Exercise directions – Set down each entry exactly as given; pictures should not appear in the copy.

Input for this task –

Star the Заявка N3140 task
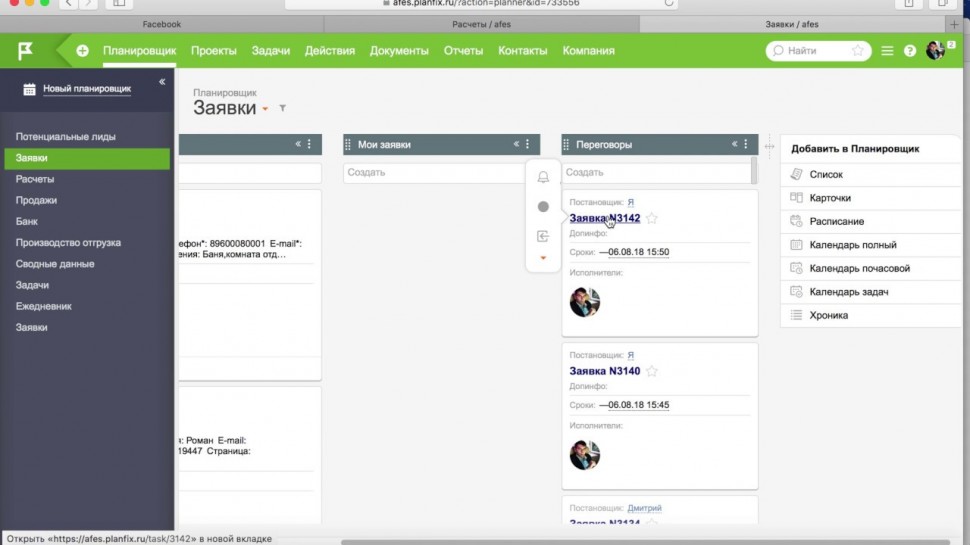Image resolution: width=970 pixels, height=545 pixels. [x=652, y=371]
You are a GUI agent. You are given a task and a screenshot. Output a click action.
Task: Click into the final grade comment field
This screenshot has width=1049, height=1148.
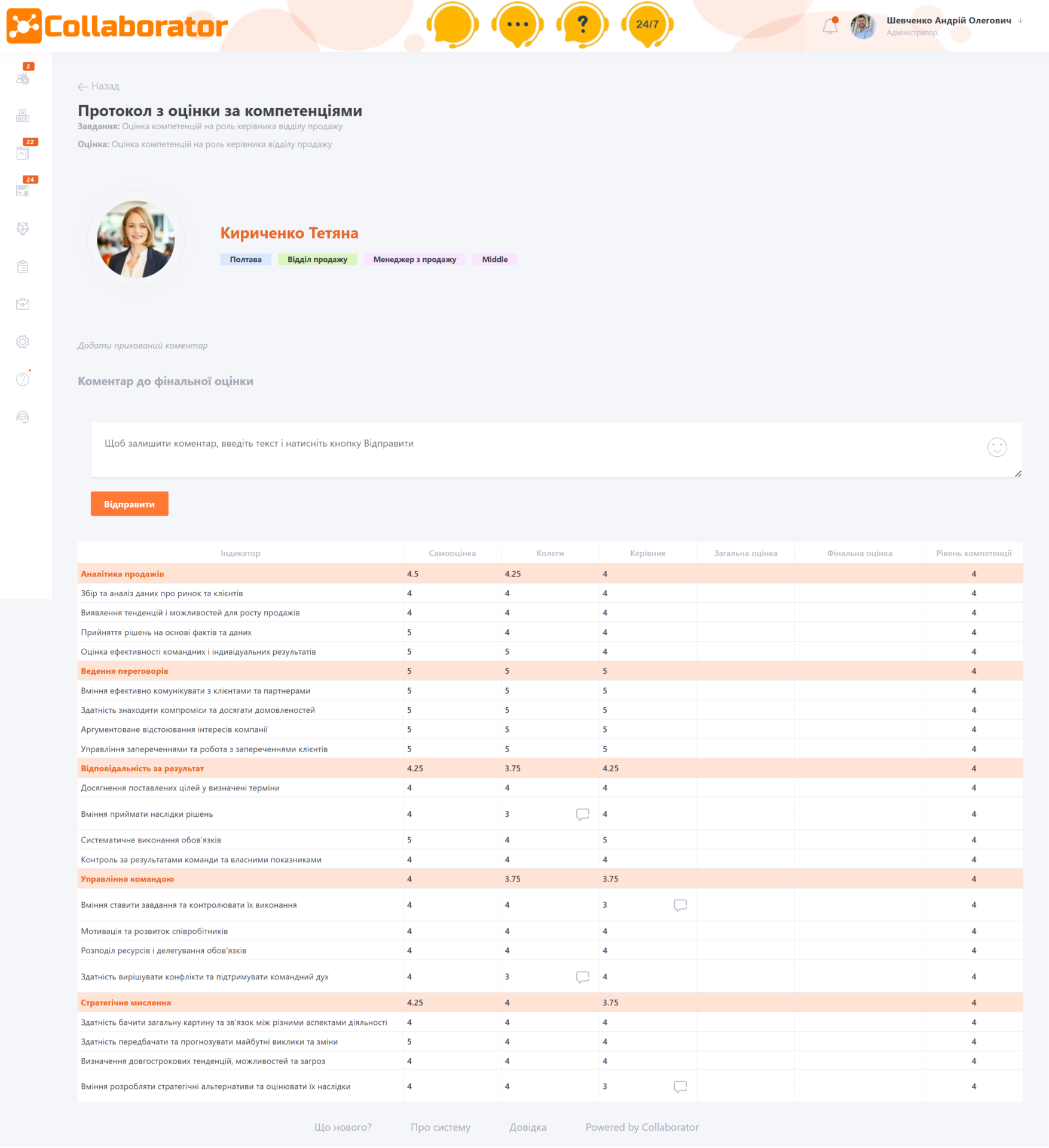[x=538, y=448]
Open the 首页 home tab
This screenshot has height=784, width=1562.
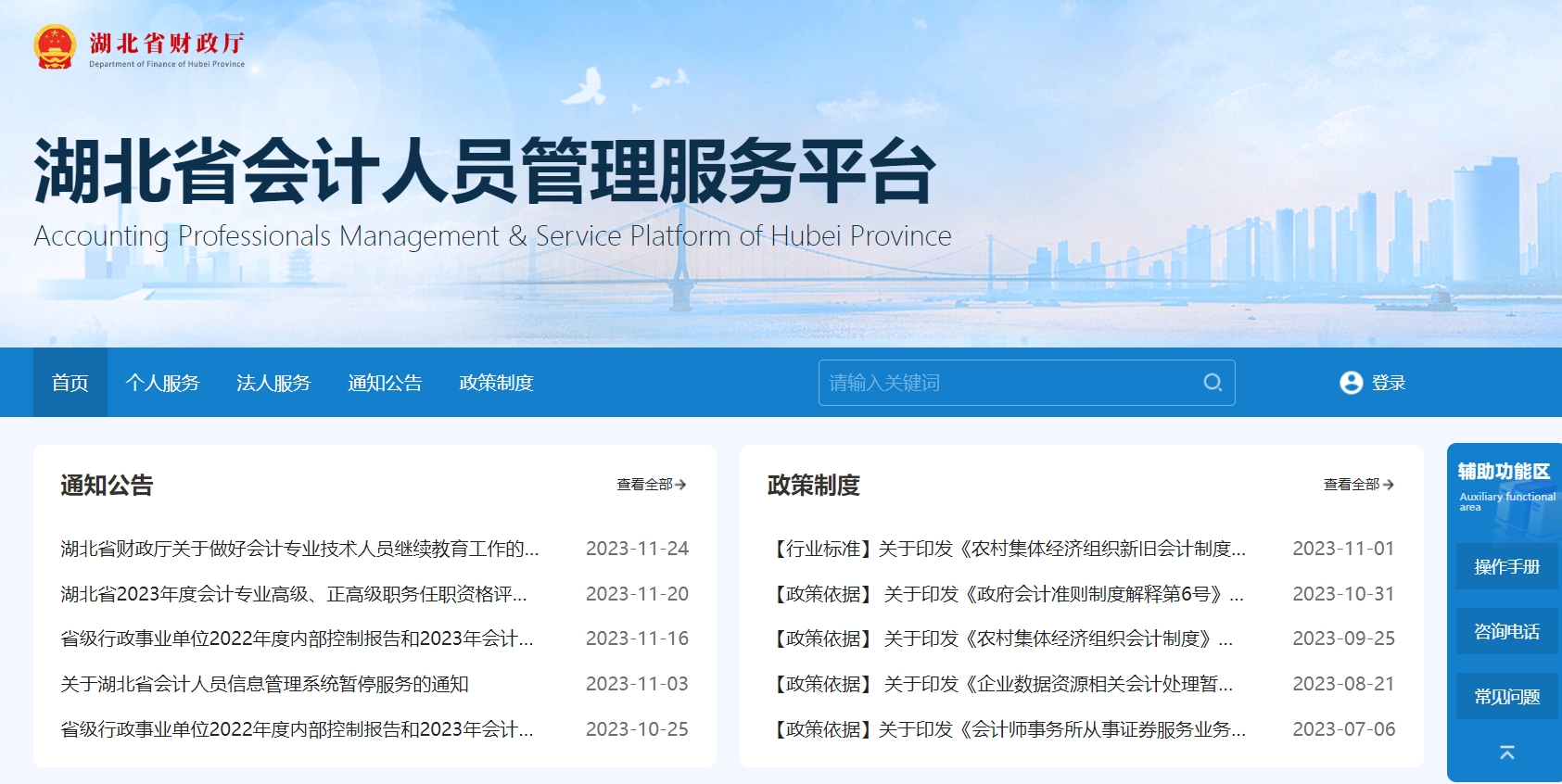coord(70,383)
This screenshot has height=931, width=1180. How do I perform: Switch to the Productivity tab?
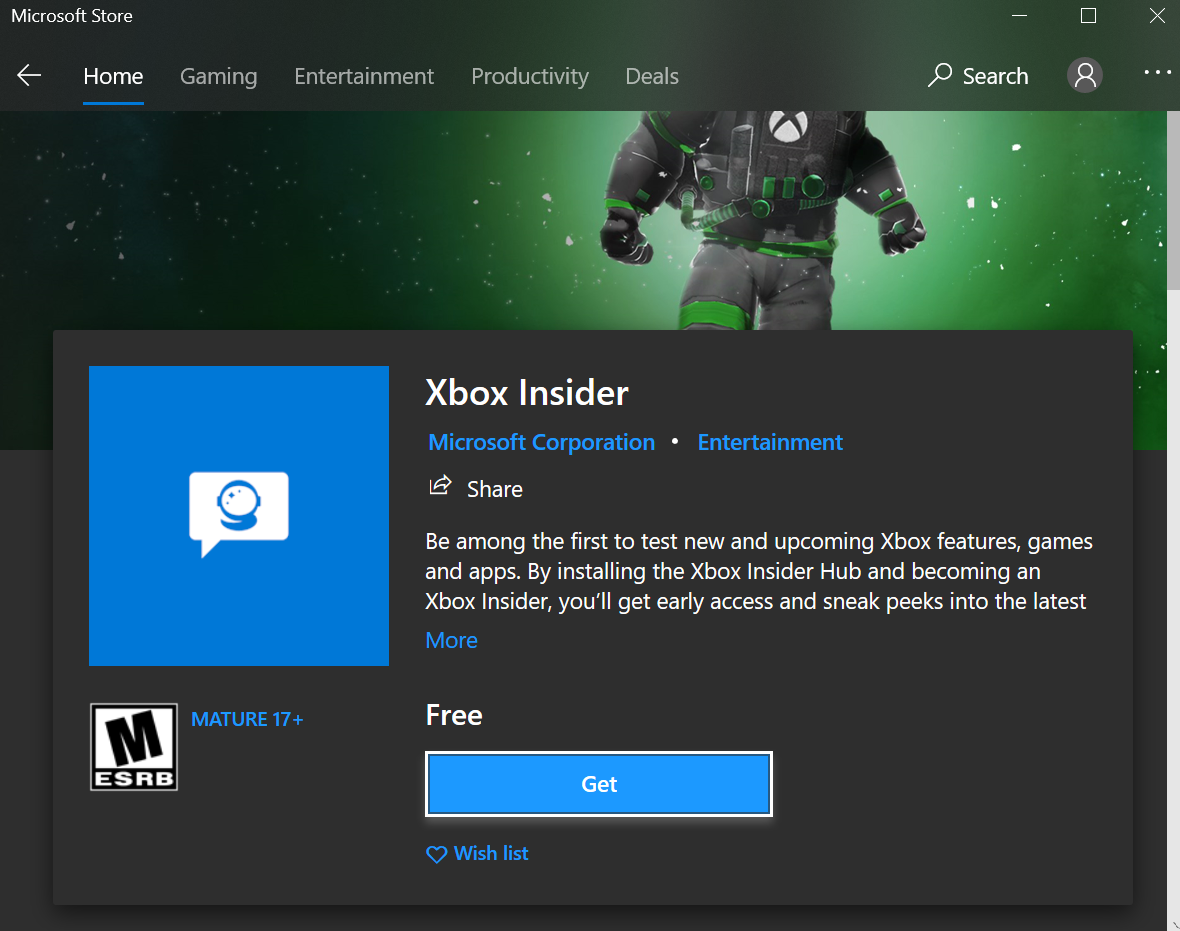pyautogui.click(x=530, y=76)
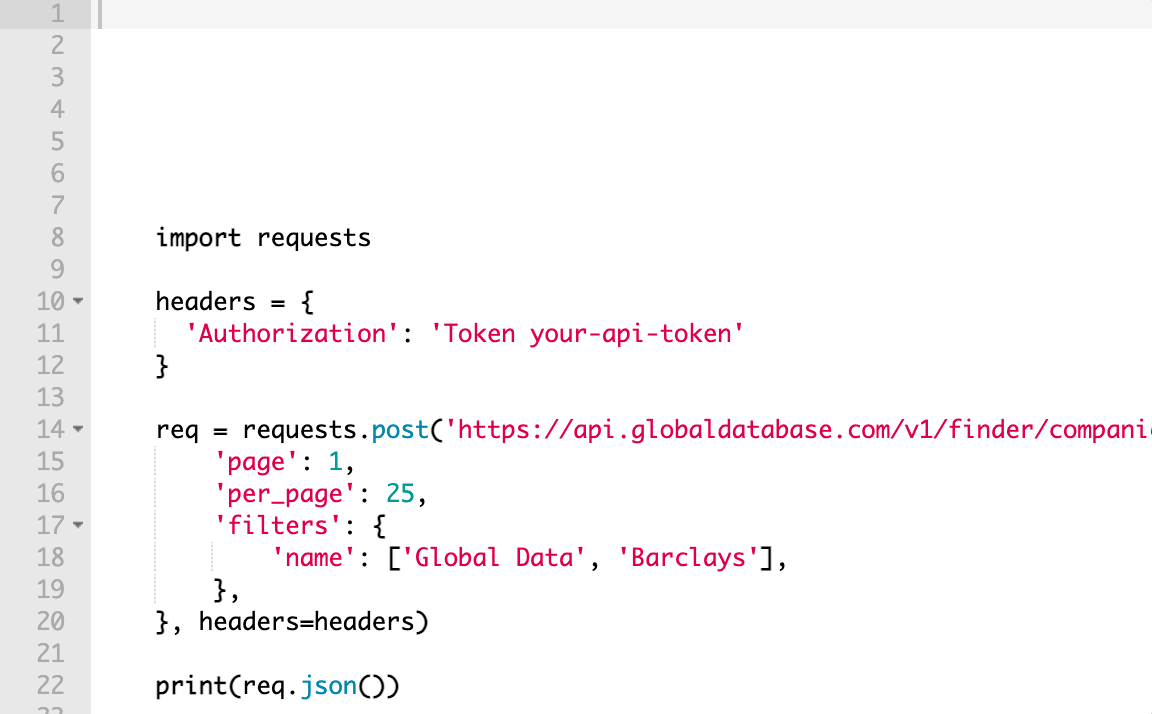
Task: Place cursor on 'import requests' line
Action: [263, 238]
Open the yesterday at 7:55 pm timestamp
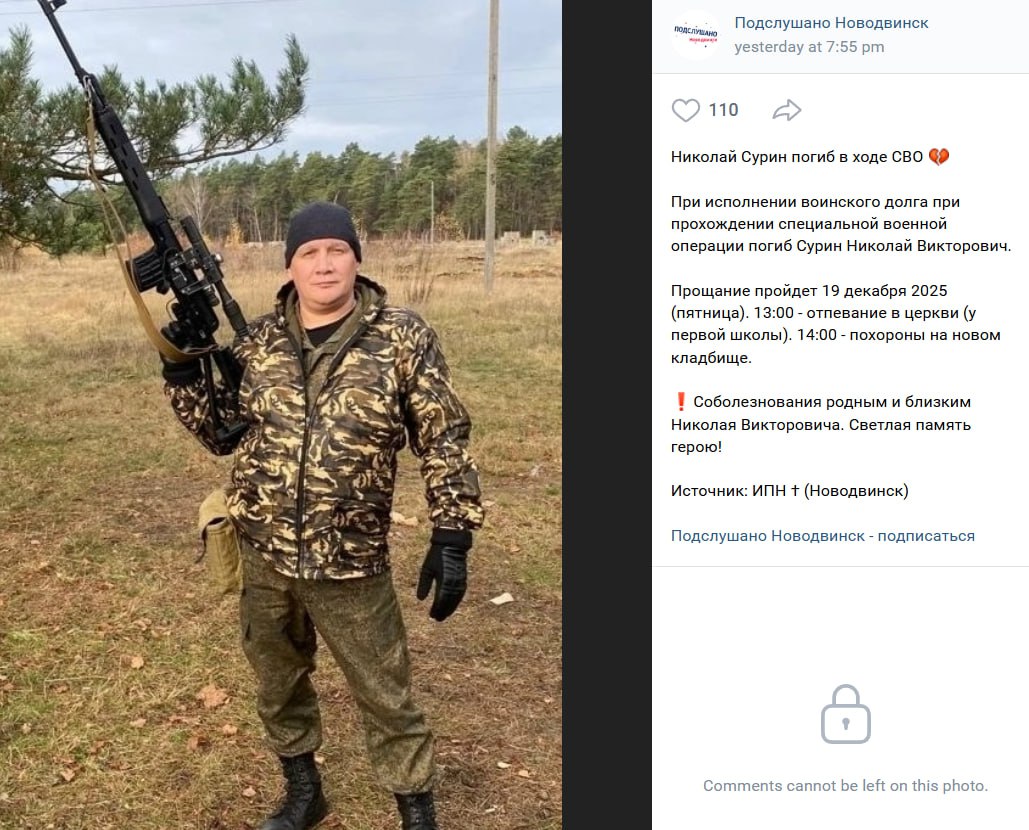Screen dimensions: 1029x830 pyautogui.click(x=808, y=47)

Response box –
Star the Заявка N3140 task
Image resolution: width=970 pixels, height=545 pixels. [x=652, y=371]
You are a GUI agent. You are given a task and a screenshot. Output a click action.
Task: Click into the final grade comment field
This screenshot has width=1049, height=1148.
[x=538, y=448]
Open the 首页 home tab
This screenshot has height=784, width=1562.
coord(70,383)
This screenshot has height=931, width=1180. How do I perform: Switch to the Productivity tab?
pyautogui.click(x=530, y=76)
Task: Place cursor on 'import requests' line
Action: [263, 238]
Open the yesterday at 7:55 pm timestamp
Screen dimensions: 1029x830 pyautogui.click(x=808, y=47)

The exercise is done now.